▶ **What this task involves**: For the entries below, say how many lines hold the word "size", with the number as the only reply.

START Data supplied

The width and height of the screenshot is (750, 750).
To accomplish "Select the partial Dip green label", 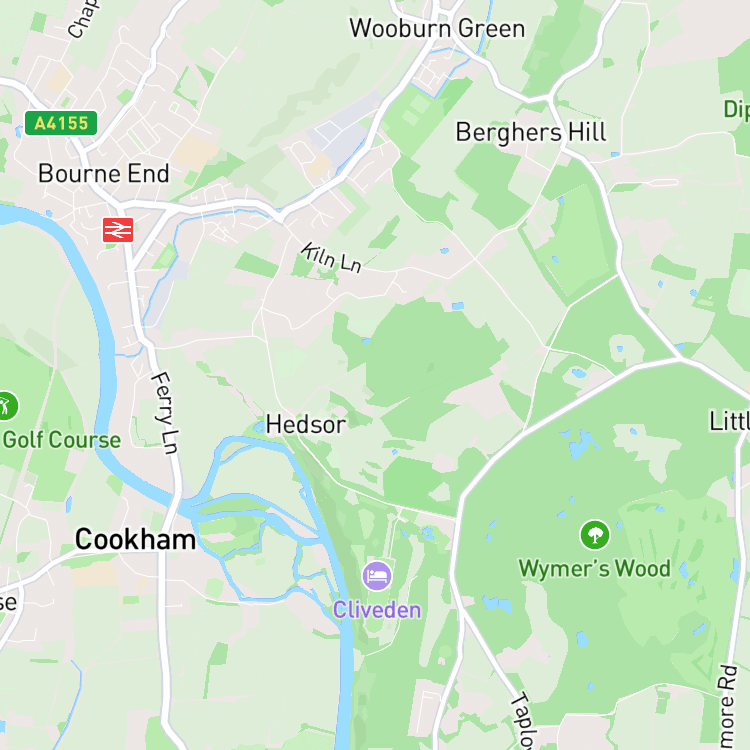I will coord(737,110).
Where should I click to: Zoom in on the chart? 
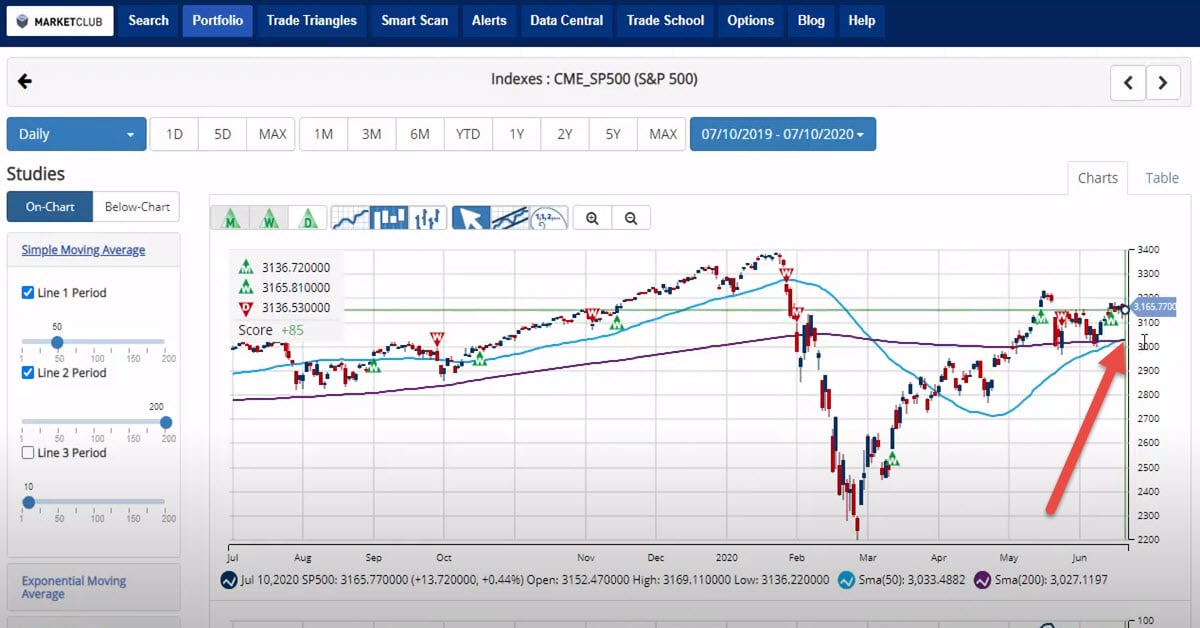tap(593, 218)
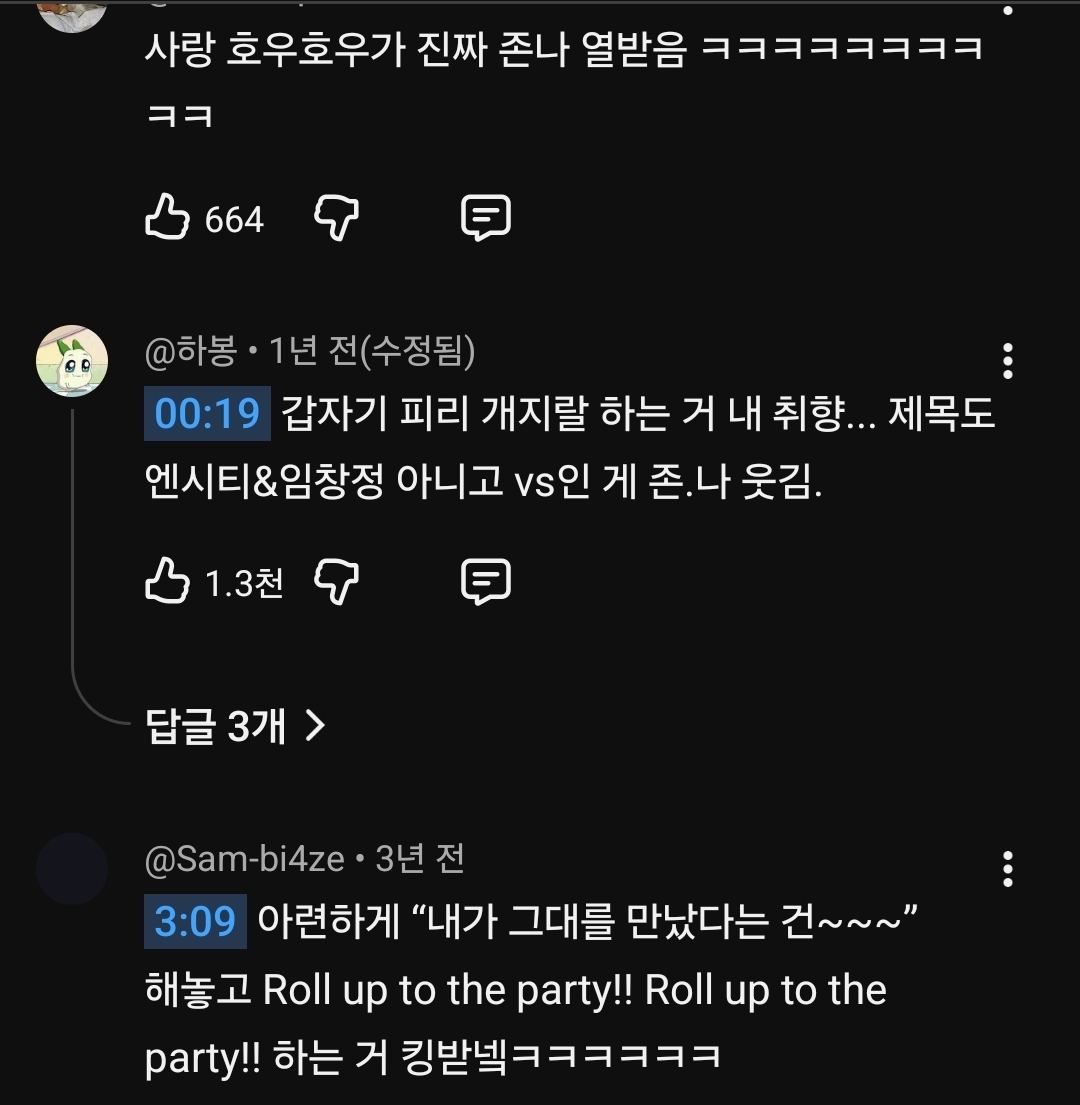Viewport: 1080px width, 1105px height.
Task: Jump to timestamp 00:19
Action: [208, 413]
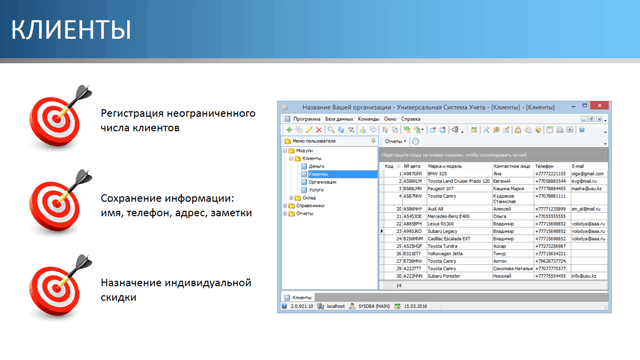Click the red X Delete icon
640x360 pixels.
pos(319,130)
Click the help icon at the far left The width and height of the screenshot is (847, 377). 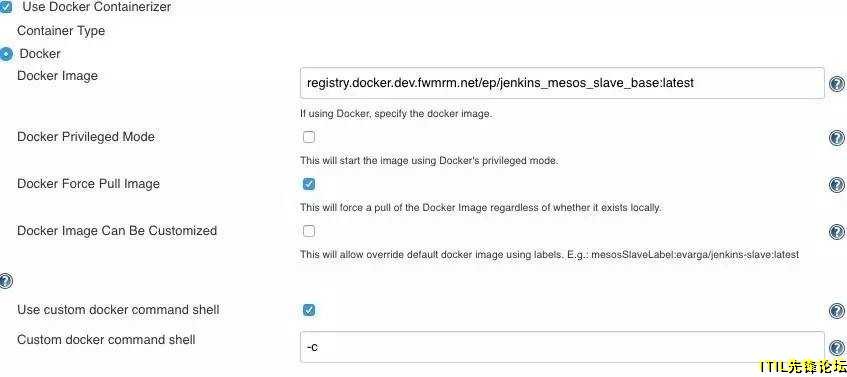[5, 281]
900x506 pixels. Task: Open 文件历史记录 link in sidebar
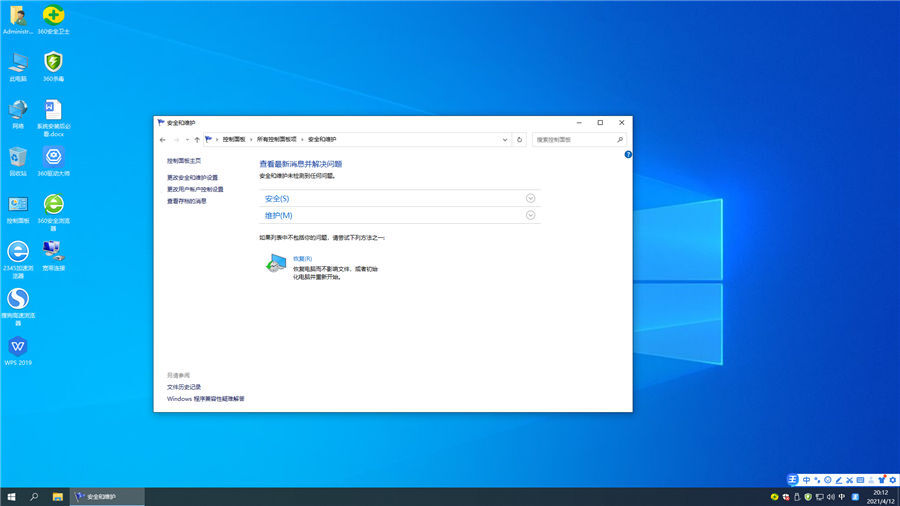click(184, 387)
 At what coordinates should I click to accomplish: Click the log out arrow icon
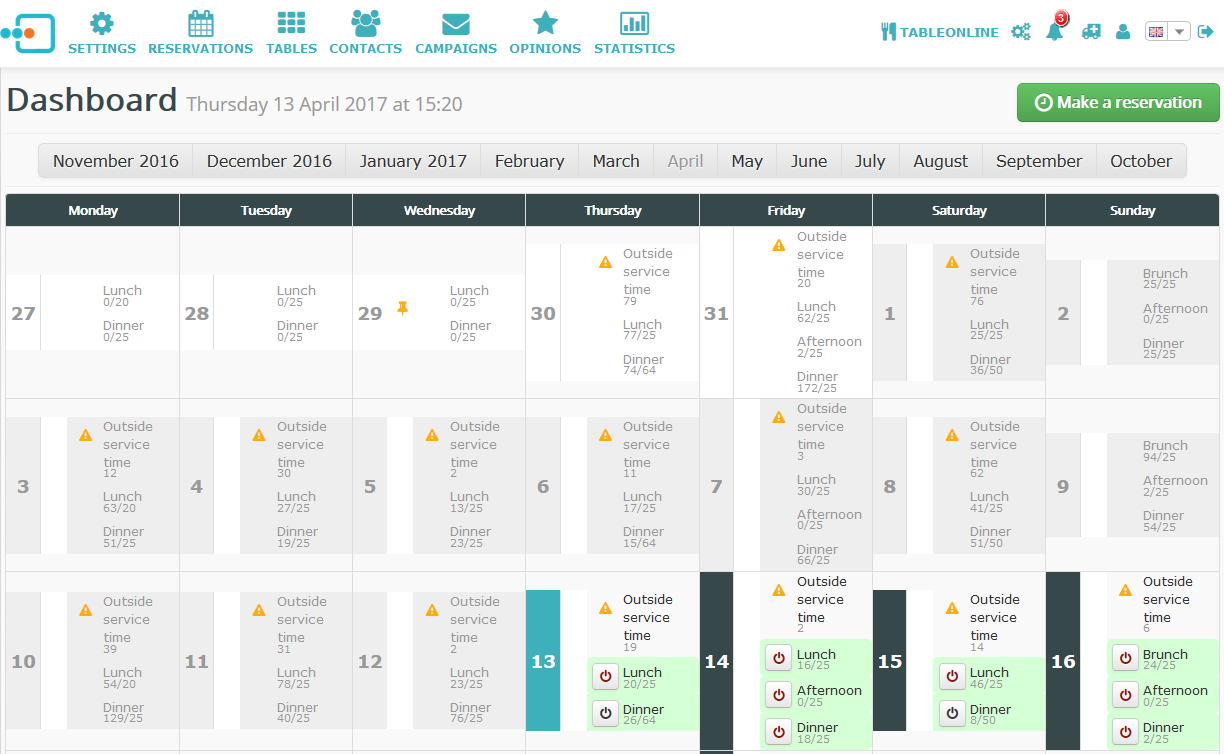(1205, 32)
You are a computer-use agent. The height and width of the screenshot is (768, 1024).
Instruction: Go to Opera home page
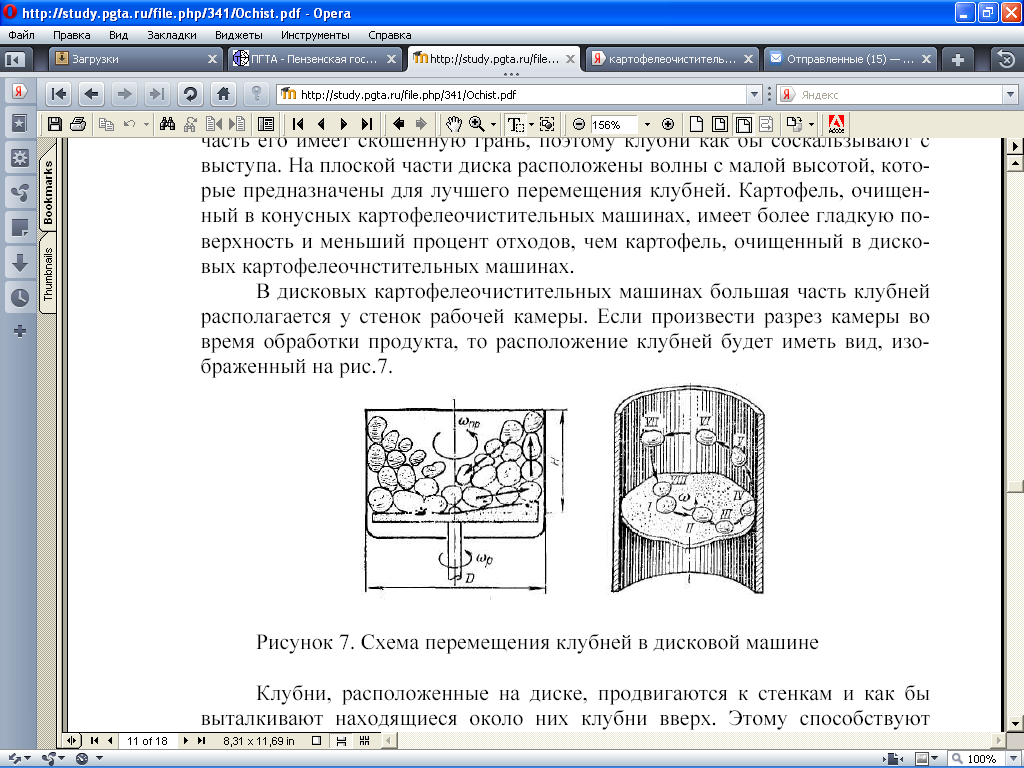[x=224, y=94]
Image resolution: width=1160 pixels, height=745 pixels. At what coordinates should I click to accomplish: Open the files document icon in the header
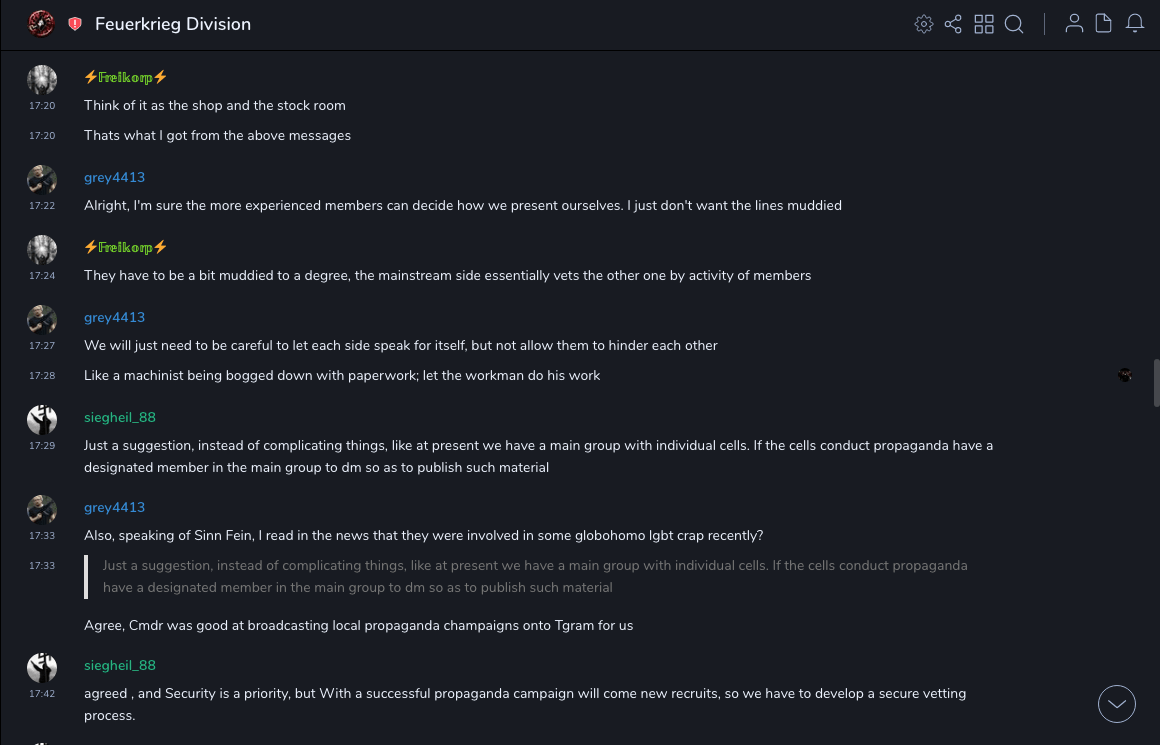click(x=1104, y=24)
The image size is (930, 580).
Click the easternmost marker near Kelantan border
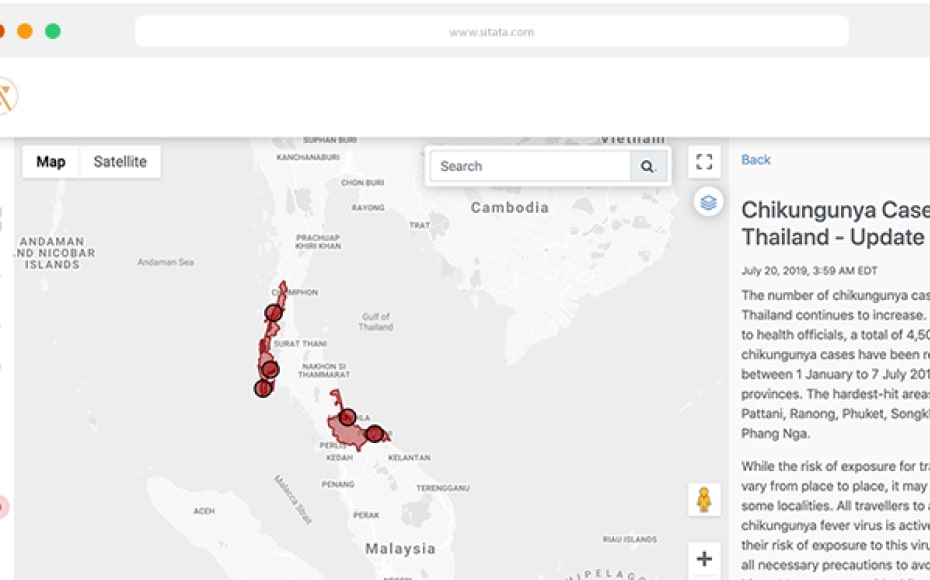tap(374, 434)
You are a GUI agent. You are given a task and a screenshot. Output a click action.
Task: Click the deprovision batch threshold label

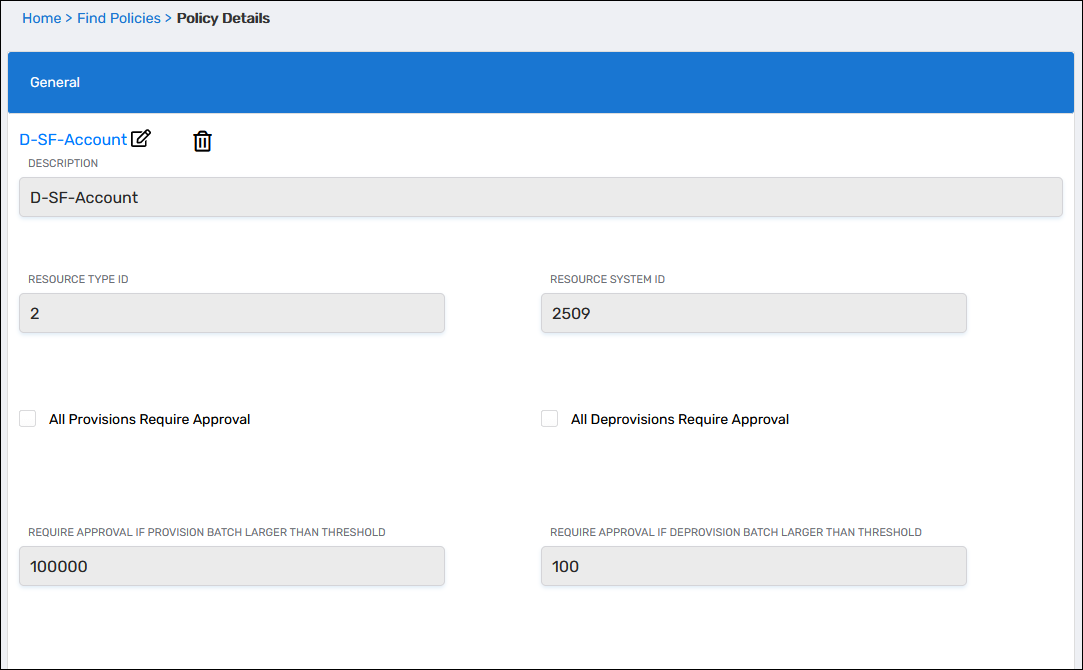pyautogui.click(x=735, y=532)
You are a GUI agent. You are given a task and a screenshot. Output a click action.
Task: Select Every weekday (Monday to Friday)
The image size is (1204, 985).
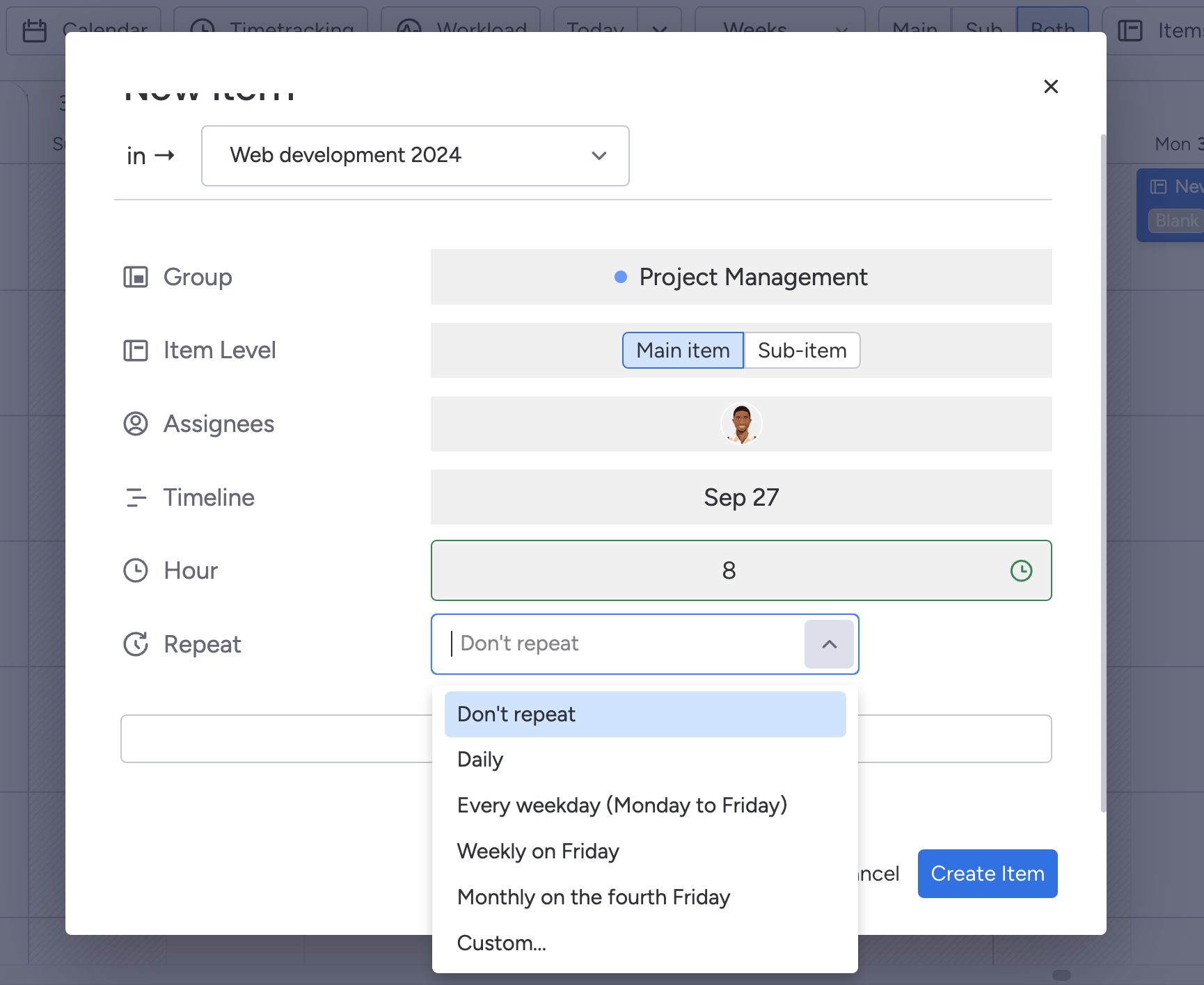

END Data supplied

▶ **Exercise result**: 2